II. California – The Statutory Route
The simplest solution for responding to this progression in business culture is to say that no, text messages cannot create legally binding contracts. California has done just that by adding new language to the Statute of Frauds (Assembly Bill 2136) expressly stating that a text message is considered an electronic message of an ephemeral nature which is insufficient to create a contract to convey real property. While there is a limited exception that can make text messages a material consideration in whether a contract is formed, the express exclusion of text messages in the statute resolves much of the potential ambiguity for both California businesses and lawyers.
Part of the reason for this clarification is because the vast majority of states (including California) have adopted the Uniform Electronic Transaction Act, which stipulates that electronic writing and signatures are legally equivalent to physical writing. So in most jurisdictions, the question is left open as to whether a text message should have the legal authority of an email, oral communication, or somewhere in between. California has opted to treat text messages closer to oral statements by enacting Assembly Bill 2136, whereas Massachusetts has opened the door to exploring a contractual landscape where text messages have far greater legal significance.
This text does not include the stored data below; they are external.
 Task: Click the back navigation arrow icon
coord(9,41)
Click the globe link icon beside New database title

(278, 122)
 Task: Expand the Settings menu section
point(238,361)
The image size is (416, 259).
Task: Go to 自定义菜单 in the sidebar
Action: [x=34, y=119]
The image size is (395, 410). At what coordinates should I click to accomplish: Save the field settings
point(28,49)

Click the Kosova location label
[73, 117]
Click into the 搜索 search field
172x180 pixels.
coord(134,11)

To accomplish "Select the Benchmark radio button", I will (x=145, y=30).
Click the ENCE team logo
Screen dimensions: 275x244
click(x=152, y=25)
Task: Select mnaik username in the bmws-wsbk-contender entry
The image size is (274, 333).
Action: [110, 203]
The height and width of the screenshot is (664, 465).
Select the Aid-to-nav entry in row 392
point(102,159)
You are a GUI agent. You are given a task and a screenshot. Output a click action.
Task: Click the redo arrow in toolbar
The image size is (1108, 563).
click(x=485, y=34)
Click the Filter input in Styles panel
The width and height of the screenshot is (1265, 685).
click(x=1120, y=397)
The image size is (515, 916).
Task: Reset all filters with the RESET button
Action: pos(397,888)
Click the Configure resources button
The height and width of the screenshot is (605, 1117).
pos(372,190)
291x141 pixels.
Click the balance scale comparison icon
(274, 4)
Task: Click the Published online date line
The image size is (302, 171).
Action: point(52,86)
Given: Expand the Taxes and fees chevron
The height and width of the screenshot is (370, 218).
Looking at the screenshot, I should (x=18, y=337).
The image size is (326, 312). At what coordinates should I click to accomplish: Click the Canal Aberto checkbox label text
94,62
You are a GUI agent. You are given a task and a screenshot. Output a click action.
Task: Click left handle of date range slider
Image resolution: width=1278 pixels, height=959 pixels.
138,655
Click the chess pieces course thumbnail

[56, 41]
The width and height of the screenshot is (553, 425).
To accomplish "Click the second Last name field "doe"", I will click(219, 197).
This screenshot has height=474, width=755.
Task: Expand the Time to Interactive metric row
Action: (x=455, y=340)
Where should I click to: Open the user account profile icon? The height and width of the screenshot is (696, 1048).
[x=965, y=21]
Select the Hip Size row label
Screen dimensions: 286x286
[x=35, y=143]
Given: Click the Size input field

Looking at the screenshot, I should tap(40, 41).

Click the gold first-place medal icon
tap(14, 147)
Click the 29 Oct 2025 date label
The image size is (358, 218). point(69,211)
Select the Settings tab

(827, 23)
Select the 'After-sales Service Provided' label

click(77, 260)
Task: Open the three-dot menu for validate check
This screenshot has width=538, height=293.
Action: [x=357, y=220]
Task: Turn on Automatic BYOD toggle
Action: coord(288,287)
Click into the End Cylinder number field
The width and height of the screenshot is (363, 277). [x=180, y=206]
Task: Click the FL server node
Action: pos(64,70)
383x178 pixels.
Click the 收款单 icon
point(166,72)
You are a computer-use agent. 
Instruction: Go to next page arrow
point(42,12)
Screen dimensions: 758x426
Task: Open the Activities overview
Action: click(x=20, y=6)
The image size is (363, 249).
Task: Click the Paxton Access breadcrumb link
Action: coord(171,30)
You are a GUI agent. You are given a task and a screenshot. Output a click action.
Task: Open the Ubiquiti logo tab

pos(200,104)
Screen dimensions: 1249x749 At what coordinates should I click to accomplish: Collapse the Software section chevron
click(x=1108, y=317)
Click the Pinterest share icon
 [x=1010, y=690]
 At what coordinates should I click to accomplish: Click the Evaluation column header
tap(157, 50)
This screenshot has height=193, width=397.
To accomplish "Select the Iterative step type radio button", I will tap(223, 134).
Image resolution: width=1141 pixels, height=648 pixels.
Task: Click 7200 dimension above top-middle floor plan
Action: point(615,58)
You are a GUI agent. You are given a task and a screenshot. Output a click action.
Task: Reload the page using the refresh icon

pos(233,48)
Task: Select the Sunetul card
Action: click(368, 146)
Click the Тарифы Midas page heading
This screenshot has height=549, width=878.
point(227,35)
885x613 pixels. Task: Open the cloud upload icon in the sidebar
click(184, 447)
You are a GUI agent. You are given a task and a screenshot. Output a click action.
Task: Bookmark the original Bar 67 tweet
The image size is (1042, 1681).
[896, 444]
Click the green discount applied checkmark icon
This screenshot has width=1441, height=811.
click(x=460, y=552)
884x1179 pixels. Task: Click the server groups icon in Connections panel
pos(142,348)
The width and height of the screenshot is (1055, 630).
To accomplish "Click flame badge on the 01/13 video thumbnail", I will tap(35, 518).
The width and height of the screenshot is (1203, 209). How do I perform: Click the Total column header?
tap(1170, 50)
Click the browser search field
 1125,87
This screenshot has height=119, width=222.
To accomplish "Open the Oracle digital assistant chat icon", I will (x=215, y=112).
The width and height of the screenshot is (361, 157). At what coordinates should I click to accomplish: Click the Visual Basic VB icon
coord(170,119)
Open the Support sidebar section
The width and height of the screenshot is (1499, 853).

III. Massachusetts – Exploration Through Case Law
The initial case that appears to have set off a buzz of discussion over text messages in the legal community is St. John's Holdings, LLC v. Two Electronics, LLC. In this case, the Seller texted the Buyer confirming that a letter of intent was acceptable and asking for the Buyer’s signature, but once the Buyer signed, the Seller refused to execute the final letter of intent. The Land Court of Massachusetts has held that “text messages and emails can potentially satisfy the Statute of Frauds, provided that they, like other writings, contain the essential terms of the transaction and are signed by the parties to be bound or their authorized agents.” The court in St. John’s Holdings found that these conditions were satisfied. The text message implicitly incorporated the letter of intent and contemplated all material terms of the contract. Then the court compared text messages to email communications and determined that the simple act of the broker inserting their first name at the end of the text message was enough to qualify as a binding signature in the context of these negotiations.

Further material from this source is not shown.